INPUT DATA Block Start
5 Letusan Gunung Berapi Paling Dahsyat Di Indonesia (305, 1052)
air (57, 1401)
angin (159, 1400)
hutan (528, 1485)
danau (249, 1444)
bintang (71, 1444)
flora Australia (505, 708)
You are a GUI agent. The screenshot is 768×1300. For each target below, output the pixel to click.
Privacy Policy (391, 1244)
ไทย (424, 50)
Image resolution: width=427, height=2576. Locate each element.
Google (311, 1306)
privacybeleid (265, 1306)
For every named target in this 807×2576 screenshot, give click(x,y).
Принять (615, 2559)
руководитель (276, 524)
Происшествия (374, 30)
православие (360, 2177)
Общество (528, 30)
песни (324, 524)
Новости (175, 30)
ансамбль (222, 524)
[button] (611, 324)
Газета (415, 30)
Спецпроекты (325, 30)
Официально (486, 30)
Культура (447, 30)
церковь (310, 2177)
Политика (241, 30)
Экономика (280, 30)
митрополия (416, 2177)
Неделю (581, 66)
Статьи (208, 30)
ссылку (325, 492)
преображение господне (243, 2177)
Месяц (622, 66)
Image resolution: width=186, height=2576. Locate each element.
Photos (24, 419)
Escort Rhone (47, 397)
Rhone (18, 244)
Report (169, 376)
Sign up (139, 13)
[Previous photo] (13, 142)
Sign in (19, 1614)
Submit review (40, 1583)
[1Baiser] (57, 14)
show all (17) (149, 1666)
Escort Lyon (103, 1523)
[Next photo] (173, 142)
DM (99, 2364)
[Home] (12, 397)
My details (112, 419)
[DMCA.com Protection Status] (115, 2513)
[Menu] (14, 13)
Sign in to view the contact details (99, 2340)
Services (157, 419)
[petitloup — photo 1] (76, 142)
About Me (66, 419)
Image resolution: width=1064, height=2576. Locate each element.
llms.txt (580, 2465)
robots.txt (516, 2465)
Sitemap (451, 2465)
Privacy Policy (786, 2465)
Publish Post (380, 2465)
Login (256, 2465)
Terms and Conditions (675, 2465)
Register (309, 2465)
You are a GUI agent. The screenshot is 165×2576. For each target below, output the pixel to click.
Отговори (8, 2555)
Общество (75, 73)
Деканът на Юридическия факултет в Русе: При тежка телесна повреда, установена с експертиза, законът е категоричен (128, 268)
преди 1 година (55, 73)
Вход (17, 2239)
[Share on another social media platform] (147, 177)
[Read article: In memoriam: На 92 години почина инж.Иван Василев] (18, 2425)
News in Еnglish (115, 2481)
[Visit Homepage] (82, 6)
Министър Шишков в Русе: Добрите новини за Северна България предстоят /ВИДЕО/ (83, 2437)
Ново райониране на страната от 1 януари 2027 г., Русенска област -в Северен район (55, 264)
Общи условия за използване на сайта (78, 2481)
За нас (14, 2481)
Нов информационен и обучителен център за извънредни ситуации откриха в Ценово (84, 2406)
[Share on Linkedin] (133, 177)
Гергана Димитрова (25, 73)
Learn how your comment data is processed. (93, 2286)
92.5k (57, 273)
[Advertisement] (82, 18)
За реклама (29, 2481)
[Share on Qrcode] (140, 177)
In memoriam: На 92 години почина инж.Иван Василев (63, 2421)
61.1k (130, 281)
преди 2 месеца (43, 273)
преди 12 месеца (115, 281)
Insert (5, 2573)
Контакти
INPUT DATA Block End
§ DIRECTIONS: Answer with a single number: the count of lines above that contain the string "почина".

§ ANSWER TO THIS EXERCISE: 2